ETH 4h x1.0 +205% Excellent . Four times the returns of accumulating cryptocurrency, and without the need to stay up all night.
ETH 4h x3.0 +552% The King . This is the Holy Grail range for quantitative trading.
ETH 4h x5.0 +167% It's a lose-lose situation . The risk has increased dramatically, while the returns have decreased (funding costs + wear and tear).

V. Final Decision Guidelines: What should you do?

Based on the passing grade of accumulating coins (+50%) , we offer the following final strategy recommendations:

  1. If you don't want the hassle/don't have the time/have a bad attitude :

    • Strategy : Pure accumulation (Buy & Hold) or MACD 4h x1.0 (spot).

    • Expected return: ~50% - 100%.

    • The cost : You have to endure asset drawdowns, but that's a million times better than losing money through reckless trading.

  2. If you want to outperform the market (BTC) :

    • Strategy : MACD 4h (x1.5 - x2.0).

    • Expected return: ~150% - 200%.

    • Key point : Strict stop-loss is essential; only trade on the 4-hour chart; never look at the 15-minute chart.

  3. If you are looking for excess returns (ETH) :

    • Strategy : MACD 4h (x2.0 - x3.0).

    • Expected return: ~400% - 550%.

    • Key point : This is the best sweet spot.

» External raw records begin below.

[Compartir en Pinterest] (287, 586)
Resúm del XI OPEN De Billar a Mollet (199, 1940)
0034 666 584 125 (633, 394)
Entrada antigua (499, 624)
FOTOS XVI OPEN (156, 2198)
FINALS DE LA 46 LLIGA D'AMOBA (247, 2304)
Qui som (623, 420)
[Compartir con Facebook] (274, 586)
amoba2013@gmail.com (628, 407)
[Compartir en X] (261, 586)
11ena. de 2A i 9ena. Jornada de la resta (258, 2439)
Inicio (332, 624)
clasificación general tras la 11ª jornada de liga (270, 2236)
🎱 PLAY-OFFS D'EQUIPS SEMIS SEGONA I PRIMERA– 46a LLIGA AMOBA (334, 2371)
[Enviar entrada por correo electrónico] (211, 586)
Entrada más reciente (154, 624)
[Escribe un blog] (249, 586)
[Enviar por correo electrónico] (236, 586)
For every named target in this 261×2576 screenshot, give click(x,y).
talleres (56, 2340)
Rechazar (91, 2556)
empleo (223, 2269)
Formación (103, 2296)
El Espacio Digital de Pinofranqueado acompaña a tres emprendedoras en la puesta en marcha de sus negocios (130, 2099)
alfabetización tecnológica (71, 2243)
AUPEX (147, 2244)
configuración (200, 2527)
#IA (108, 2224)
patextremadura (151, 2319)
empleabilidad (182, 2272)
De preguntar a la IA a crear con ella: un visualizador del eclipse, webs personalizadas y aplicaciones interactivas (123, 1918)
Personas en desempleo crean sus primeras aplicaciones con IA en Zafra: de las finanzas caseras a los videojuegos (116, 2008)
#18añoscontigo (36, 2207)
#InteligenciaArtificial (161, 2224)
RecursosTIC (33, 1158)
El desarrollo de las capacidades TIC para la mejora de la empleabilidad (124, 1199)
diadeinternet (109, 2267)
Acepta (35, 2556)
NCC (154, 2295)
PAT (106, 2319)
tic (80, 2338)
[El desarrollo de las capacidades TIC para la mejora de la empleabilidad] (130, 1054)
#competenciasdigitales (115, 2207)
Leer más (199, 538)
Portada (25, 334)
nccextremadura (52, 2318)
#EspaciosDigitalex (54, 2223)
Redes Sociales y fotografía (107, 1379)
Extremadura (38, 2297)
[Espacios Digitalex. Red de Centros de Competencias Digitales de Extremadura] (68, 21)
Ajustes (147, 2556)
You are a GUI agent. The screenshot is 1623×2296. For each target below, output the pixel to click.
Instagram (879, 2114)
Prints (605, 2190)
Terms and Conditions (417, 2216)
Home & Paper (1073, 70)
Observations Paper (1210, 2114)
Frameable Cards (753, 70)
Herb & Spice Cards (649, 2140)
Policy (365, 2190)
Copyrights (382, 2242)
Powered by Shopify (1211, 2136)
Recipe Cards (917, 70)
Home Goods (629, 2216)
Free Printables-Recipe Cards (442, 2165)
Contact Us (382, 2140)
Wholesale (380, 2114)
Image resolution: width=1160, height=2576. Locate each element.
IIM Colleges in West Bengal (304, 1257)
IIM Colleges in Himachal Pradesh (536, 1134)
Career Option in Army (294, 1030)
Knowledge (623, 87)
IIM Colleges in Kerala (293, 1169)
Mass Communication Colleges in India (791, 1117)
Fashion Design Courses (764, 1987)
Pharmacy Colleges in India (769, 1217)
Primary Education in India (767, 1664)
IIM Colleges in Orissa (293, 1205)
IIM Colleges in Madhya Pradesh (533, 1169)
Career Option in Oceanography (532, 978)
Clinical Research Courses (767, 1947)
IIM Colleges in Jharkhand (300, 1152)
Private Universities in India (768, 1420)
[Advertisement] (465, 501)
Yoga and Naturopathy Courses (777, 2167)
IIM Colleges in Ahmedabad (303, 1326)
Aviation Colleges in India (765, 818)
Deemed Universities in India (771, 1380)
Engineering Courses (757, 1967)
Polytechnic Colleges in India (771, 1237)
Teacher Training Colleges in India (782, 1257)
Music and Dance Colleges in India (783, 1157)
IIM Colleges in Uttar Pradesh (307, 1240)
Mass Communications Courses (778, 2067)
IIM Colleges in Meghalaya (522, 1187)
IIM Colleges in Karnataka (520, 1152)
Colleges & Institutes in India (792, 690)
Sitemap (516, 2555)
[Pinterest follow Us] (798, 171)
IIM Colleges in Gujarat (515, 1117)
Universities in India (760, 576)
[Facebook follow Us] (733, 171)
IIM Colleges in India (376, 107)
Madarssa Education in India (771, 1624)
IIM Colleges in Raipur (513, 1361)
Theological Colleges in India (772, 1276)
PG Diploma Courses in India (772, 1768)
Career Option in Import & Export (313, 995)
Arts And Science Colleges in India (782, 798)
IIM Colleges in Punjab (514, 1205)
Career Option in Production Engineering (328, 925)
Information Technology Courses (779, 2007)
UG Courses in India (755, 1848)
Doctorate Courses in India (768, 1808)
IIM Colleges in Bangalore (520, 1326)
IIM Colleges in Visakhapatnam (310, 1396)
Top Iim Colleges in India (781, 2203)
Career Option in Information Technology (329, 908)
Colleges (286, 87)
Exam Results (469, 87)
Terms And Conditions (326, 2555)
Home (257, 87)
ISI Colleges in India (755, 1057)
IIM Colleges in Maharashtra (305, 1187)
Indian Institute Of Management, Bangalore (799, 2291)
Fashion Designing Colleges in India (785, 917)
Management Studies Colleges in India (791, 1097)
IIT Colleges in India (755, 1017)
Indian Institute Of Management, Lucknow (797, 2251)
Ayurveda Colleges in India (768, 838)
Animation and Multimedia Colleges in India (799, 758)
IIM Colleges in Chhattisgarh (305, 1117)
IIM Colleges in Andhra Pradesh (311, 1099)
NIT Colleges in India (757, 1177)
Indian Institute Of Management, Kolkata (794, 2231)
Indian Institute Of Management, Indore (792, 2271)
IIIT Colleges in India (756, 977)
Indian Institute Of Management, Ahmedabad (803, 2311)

Take advantage of ETH's high volatility with moderate leverage. Remember not to exceed 3x .

  4. If you are a gambler/short-term trader :

    • Strategy : MACD 15m/1h + x5.0 or higher.

    • Expected : -100% (to zero) .

    • Warning : Data proves this cannot outperform accumulating cryptocurrency, and is even less effective than donating the money.

Key conclusions

"Since holding cryptocurrency for five years only yields about 50% returns, this actually proves the value of excellent quantitative strategies."

However, this value is limited to the 4-hour level.

In cycles under one hour, all your efforts will only make things worse; you might as well just lie down and relax.

Only by standing at the golden intersection of 4H + 3x can you truly laugh at those who "hold on to the bitter end".

(The data in this article is based on historical backtesting and does not represent future returns. The market is risky; leverage should be used with caution.)

Source
Disclaimer: The content above is only the author's opinion which does not represent any position of Followin, and is not intended as, and shall not be understood or construed as, investment advice from Followin.